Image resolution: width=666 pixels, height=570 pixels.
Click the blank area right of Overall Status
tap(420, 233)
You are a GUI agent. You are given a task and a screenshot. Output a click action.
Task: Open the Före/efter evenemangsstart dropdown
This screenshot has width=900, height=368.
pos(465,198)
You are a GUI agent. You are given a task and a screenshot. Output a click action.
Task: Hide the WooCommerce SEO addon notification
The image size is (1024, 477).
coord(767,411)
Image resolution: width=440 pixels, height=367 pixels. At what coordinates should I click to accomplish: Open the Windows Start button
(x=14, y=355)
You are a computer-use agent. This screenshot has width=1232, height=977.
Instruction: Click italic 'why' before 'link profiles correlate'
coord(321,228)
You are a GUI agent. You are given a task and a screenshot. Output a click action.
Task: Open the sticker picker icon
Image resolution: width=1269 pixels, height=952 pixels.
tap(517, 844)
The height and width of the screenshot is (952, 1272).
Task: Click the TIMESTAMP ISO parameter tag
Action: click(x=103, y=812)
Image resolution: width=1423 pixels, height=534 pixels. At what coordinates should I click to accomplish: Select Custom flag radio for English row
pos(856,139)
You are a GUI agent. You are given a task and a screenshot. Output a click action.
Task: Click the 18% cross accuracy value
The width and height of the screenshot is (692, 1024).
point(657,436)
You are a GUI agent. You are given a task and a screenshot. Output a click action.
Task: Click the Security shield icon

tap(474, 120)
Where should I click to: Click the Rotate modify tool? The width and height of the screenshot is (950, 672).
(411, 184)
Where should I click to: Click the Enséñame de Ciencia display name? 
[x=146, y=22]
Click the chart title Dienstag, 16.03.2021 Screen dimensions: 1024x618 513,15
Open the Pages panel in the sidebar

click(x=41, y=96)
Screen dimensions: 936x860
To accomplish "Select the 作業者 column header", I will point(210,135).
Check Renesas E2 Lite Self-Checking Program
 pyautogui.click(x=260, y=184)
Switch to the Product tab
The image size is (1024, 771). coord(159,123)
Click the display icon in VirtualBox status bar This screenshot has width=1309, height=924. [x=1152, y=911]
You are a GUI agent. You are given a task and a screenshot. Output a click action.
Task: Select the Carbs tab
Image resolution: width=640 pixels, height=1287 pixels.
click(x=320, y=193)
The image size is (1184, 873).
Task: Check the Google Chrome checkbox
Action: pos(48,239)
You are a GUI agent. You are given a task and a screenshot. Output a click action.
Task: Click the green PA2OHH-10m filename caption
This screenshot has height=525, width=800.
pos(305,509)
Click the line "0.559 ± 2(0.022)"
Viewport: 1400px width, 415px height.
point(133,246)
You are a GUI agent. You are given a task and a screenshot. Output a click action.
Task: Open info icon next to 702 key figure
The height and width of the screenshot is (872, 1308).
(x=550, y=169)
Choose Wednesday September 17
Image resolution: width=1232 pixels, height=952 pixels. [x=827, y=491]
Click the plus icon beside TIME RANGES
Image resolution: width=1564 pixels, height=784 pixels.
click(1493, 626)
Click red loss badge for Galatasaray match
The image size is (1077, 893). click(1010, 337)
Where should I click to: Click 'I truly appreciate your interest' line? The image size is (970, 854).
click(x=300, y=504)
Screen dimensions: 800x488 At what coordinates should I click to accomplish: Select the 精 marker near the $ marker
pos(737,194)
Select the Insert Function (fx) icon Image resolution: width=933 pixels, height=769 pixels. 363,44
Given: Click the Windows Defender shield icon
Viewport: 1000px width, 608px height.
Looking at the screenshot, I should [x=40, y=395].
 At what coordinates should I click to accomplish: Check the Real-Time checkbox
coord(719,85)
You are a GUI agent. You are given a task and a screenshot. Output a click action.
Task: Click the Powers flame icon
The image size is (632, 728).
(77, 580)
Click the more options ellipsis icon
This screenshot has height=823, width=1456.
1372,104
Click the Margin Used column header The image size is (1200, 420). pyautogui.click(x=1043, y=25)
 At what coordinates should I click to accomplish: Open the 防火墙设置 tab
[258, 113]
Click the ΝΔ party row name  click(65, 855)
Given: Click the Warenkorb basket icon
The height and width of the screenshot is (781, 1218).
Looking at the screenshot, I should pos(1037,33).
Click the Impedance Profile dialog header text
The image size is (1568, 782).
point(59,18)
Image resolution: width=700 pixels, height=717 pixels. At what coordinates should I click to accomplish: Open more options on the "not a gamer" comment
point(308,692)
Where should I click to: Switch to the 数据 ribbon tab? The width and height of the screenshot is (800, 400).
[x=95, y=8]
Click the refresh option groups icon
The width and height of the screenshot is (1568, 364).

==============================

> Assigned task: Each line above that contains the string "column" counts once; give the number of such lines and nothing more.

> Response area: 2